## [Written task]
Please pick out and copy every line of the data below that contains the word "dimensions". Letter case counts.

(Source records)
☆ ☆ ☆

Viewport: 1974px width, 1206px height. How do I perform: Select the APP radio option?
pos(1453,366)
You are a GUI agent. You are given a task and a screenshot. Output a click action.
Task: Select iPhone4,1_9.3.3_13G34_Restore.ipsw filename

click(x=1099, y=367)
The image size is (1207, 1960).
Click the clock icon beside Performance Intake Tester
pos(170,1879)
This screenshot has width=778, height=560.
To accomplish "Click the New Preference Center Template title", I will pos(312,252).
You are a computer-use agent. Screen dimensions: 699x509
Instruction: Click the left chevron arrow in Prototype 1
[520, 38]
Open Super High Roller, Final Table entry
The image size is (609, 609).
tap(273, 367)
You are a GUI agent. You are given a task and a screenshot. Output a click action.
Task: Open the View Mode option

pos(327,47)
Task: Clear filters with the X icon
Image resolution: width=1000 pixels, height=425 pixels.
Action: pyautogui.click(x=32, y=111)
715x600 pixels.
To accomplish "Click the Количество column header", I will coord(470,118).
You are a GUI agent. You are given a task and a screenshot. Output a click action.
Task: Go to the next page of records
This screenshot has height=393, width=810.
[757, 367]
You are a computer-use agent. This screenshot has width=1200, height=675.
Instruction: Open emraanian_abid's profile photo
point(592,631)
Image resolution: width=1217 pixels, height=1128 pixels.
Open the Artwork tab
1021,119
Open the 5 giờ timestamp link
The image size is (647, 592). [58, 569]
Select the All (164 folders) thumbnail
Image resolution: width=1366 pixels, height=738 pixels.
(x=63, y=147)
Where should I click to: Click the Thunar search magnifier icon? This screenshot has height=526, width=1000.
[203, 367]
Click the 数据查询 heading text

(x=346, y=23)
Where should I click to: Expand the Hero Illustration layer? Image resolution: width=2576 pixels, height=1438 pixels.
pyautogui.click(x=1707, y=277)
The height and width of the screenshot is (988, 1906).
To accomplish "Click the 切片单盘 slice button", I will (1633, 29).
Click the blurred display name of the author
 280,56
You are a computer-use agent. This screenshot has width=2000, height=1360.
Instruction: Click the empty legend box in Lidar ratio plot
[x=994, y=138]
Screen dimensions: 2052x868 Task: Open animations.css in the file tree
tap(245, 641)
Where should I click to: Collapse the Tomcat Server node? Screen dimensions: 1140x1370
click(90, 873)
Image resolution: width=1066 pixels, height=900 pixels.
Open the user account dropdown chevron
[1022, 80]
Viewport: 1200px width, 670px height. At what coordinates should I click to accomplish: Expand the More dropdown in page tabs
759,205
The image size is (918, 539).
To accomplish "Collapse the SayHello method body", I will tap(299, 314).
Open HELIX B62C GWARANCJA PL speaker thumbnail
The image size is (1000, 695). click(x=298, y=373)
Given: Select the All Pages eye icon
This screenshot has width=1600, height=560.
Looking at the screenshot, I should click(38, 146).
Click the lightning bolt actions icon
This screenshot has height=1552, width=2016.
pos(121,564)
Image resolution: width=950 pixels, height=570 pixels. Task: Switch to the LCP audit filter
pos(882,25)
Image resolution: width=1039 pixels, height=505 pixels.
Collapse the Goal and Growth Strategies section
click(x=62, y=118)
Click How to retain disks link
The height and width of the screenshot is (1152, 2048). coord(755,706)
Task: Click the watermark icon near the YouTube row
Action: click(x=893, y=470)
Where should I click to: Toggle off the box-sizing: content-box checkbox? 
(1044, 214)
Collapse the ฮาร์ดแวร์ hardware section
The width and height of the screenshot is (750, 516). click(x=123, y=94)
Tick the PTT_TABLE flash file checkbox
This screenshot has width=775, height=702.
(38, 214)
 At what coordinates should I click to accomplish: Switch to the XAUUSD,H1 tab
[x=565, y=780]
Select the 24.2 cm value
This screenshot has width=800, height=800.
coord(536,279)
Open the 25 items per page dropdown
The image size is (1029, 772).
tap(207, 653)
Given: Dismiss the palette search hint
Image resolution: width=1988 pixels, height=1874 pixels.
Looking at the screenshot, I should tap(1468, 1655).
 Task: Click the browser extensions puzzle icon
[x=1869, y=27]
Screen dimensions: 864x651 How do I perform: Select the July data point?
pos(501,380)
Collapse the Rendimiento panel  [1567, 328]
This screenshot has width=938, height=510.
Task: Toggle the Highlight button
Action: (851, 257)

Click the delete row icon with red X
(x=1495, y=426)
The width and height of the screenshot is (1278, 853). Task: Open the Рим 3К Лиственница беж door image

☆ ☆ ☆

## [Solution to this problem]
You are a computer-use agent. Screen dimensions: 699x509
Screen dimensions: 2052x868 Task: Open animations.css in the file tree
Where should I click to: Collapse the Tomcat Server node? Screen dimensions: 1140x1370
Screen dimensions: 864x651 How do I perform: Select the July data point?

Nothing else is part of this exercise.